■ What you will do ■
Retype the records below precisely, from the line with "Switch to the Paint mode tab" to the line with "click(100, 230)", including both of those lines.

Text and element pointing records:
--

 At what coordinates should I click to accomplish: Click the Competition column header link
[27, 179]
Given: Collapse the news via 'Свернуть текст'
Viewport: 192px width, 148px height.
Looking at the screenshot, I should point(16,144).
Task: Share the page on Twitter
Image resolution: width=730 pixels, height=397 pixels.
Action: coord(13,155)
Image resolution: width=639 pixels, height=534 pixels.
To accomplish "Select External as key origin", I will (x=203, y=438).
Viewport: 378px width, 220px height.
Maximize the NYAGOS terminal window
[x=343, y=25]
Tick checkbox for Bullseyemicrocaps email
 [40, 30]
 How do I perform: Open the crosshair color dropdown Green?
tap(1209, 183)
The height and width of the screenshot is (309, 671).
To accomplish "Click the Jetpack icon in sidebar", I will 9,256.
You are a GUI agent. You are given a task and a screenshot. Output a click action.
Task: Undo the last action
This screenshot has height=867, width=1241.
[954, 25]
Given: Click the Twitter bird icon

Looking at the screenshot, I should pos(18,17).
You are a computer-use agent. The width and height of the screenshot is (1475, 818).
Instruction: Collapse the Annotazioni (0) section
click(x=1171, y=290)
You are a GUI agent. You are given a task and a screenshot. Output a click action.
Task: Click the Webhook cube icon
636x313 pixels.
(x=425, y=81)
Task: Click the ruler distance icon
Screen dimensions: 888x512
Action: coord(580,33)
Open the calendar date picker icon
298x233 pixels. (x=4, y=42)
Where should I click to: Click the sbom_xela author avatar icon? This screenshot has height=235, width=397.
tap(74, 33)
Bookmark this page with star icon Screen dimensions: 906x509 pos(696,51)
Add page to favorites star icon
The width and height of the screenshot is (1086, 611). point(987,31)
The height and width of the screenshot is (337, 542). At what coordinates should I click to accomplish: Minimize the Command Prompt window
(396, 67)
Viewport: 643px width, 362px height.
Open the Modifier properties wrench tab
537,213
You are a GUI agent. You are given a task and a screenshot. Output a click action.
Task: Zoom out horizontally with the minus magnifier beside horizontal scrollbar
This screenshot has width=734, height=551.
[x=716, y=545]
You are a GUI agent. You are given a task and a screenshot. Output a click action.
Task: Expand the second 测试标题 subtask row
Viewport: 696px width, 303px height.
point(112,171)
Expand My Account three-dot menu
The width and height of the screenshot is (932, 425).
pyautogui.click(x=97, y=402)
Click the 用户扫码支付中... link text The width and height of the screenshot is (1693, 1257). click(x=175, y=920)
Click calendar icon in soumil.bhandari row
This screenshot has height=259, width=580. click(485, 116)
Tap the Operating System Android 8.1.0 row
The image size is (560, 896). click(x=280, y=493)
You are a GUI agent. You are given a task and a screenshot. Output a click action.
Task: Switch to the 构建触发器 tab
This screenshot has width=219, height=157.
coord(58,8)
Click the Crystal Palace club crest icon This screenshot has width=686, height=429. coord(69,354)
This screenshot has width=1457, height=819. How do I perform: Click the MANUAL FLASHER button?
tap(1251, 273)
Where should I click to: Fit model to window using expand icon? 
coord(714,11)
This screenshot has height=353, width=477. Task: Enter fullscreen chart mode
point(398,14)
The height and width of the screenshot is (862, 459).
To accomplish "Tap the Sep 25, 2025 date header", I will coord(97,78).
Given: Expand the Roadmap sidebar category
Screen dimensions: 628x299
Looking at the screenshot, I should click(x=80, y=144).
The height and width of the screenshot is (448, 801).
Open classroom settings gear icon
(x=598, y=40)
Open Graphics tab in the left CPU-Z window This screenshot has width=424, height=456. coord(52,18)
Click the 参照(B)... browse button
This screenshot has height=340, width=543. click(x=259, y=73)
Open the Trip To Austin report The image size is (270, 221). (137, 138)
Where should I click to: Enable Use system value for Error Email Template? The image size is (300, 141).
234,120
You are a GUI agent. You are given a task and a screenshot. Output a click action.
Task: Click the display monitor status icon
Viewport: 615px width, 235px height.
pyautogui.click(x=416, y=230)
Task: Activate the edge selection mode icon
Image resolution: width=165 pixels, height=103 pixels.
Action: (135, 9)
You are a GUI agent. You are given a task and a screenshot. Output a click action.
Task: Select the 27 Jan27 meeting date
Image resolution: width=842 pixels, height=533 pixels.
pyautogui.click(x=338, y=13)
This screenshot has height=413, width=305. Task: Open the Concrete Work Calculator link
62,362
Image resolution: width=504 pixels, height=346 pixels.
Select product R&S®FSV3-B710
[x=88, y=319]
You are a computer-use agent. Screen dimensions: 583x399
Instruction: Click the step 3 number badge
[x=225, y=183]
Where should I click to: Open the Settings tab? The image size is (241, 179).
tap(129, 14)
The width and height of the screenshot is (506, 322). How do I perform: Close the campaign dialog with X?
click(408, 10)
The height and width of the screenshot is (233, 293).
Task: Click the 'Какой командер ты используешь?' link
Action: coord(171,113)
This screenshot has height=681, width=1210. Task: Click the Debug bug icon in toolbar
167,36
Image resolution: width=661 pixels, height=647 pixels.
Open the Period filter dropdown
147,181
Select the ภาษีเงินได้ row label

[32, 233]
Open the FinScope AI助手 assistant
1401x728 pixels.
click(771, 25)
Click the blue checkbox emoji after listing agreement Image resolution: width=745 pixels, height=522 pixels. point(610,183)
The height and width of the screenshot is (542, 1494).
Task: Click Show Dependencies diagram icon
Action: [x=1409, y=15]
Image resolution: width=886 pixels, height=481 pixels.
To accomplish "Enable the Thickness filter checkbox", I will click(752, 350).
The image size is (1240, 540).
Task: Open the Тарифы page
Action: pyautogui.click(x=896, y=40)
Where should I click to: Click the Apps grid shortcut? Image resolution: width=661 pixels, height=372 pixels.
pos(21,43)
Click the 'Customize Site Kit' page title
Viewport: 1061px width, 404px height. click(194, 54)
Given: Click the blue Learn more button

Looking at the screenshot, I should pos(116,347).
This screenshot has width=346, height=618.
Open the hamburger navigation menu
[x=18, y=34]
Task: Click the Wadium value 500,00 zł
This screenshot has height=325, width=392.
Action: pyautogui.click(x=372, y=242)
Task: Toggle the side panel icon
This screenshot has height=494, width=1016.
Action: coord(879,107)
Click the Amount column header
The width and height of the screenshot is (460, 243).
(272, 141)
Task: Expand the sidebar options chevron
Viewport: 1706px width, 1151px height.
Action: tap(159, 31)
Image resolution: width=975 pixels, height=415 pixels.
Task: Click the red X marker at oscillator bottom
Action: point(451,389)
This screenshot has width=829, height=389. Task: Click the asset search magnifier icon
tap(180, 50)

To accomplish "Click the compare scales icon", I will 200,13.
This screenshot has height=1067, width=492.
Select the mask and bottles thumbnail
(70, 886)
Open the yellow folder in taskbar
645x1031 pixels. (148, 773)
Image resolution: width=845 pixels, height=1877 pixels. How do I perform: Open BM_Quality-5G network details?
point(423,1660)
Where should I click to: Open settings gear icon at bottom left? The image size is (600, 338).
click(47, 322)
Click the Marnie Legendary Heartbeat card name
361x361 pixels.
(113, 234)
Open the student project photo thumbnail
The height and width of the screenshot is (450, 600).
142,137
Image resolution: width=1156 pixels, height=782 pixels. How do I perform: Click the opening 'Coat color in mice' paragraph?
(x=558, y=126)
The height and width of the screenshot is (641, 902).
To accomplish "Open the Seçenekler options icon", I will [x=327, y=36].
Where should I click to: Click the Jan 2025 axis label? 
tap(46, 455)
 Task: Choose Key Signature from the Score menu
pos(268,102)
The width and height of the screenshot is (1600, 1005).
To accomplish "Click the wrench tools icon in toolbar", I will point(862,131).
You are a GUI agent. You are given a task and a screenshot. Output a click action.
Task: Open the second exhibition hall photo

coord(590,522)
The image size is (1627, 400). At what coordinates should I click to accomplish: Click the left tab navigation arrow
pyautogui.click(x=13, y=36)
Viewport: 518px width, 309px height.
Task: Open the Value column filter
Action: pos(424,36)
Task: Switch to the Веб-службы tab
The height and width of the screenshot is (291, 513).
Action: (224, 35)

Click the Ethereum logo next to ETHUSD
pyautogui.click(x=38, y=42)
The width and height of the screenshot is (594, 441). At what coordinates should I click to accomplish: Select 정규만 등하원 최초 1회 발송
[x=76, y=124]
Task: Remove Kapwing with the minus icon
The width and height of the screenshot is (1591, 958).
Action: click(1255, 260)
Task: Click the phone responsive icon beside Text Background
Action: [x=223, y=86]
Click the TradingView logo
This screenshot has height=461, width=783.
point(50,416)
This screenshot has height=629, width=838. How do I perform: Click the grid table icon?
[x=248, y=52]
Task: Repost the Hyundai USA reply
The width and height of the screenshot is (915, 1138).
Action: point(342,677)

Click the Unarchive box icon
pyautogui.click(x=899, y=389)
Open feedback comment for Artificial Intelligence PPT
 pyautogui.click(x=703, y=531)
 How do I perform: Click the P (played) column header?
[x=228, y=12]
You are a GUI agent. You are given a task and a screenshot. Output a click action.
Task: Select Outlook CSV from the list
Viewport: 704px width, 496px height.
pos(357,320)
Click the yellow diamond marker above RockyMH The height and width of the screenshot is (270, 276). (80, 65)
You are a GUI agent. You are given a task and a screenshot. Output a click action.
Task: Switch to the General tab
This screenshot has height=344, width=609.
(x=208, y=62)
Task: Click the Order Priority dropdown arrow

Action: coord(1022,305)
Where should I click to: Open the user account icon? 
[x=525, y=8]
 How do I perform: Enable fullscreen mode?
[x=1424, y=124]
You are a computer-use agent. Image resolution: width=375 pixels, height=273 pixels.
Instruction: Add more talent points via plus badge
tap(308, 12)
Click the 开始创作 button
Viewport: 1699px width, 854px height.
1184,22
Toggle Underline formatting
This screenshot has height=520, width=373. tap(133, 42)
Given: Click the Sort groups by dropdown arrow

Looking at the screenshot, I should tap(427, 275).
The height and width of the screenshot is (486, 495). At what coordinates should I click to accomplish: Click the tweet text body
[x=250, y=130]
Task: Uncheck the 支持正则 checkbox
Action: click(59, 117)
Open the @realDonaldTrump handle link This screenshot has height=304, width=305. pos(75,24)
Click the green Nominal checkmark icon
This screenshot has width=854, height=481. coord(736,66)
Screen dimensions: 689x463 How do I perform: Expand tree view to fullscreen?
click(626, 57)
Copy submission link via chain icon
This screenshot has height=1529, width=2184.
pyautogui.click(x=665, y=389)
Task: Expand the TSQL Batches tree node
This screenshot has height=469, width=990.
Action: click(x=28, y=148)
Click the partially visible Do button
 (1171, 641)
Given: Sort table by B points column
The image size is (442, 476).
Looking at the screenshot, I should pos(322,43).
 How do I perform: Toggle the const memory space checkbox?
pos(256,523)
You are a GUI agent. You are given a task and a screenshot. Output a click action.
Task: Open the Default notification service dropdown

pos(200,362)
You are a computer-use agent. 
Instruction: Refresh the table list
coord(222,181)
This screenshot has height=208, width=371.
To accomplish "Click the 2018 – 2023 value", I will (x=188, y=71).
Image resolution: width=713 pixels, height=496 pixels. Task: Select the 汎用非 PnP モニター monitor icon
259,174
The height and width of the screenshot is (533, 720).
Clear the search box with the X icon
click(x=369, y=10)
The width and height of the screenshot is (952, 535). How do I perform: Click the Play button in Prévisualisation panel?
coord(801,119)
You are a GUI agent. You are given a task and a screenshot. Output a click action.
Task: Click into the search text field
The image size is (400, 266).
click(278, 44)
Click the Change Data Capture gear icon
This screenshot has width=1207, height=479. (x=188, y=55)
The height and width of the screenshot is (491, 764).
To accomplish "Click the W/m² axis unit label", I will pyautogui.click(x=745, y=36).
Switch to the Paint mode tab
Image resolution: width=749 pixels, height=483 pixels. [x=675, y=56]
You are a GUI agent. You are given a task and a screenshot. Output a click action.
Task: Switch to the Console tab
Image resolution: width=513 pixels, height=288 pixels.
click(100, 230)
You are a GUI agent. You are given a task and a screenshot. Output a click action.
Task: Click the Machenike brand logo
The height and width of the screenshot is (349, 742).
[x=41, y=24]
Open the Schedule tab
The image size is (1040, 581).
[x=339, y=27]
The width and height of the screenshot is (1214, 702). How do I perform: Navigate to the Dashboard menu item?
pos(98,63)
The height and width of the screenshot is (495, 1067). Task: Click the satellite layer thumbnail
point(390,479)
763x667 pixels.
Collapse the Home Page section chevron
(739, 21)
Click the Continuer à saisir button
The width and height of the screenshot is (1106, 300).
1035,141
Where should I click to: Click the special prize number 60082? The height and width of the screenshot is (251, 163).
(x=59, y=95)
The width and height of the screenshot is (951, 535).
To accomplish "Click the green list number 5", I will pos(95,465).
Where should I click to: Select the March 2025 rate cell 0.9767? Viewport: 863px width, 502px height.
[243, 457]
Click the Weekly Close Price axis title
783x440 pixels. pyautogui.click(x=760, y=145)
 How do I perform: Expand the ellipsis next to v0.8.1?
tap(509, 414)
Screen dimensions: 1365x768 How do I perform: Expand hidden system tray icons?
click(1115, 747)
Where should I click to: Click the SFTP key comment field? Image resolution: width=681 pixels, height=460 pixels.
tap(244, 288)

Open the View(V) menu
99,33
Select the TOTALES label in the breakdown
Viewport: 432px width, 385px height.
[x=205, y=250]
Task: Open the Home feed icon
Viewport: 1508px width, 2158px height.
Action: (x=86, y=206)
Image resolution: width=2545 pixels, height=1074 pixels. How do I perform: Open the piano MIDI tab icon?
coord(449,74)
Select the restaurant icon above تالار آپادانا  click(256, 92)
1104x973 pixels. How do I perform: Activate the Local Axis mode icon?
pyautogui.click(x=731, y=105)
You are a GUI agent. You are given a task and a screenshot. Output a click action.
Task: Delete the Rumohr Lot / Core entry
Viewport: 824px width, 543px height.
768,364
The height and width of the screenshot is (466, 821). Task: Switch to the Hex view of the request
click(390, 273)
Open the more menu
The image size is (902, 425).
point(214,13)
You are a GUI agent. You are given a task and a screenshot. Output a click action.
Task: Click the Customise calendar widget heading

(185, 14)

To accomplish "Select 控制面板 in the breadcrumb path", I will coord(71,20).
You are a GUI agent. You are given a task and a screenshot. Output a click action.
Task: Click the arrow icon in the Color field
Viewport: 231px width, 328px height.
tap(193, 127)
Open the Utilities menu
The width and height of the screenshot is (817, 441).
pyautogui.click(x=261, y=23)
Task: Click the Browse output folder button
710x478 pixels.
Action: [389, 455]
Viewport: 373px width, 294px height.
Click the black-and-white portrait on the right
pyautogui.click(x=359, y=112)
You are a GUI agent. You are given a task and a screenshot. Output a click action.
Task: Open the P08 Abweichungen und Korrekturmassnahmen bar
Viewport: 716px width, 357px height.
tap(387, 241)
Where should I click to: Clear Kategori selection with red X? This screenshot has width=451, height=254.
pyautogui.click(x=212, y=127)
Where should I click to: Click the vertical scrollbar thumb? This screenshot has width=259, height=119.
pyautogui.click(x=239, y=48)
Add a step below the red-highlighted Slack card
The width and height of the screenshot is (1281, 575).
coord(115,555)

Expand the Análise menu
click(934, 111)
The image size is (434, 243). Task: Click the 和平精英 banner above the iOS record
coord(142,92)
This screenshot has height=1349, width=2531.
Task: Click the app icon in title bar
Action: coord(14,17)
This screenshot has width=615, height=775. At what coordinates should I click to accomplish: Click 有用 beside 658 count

--

■ Response ■
Switch to the Paint mode tab
Image resolution: width=749 pixels, height=483 pixels. [x=675, y=56]
You are a GUI agent. You are given a task and a screenshot. Output a click action.
Task: Switch to the Console tab
Image resolution: width=513 pixels, height=288 pixels.
click(100, 230)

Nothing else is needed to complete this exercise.